Another major addition to the software is a tool that would make it easier for administrators to upgrade a Postgres database to a new version, called Pg_migrator. For past releases, especially with terabyte-sized databases, upgrading was "a painful process," Momjian admitted. The old process involved basically moving the entire contents of the database into a new file structure.
The new version allows the data to stay in place and only replaces the table layouts, a process that should take only a minute or so, even with terabyte-sized databases. "You can migrate a 400GB database in 40 seconds," Momjian said, pointing to a YouTube video he made demonstrating the process.
Beyond these major additions, "there's been a lot of overhaul" of Postgres in general, warranting the jump in major release numbering, from version 8 to version 9, Momjian said. Support for stored procedures has been expanded, allowing for new types of procedures to be executed. The Perl compiler has been overhauled, and the Python compiler can work with version 3 of that language.

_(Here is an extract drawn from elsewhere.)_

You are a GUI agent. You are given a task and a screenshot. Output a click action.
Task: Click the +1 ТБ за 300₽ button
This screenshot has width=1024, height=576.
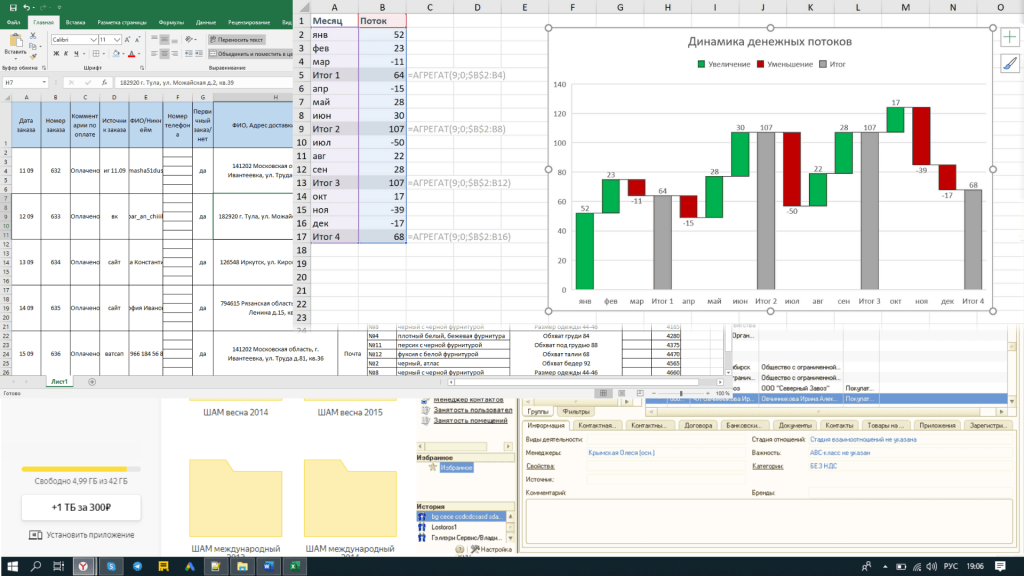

A lot of these smaller features should also encourage enterprise use. For instance, permissions management -- which specifies who gets to see which parts of the database -- has been revamped.
Also, the software can now show administrators which applications are making which calls to the database, Momjian said. "When an application connects to the database, it can supply its name," and, in turn, this name is shown on the administrator console for looking at queries, he said.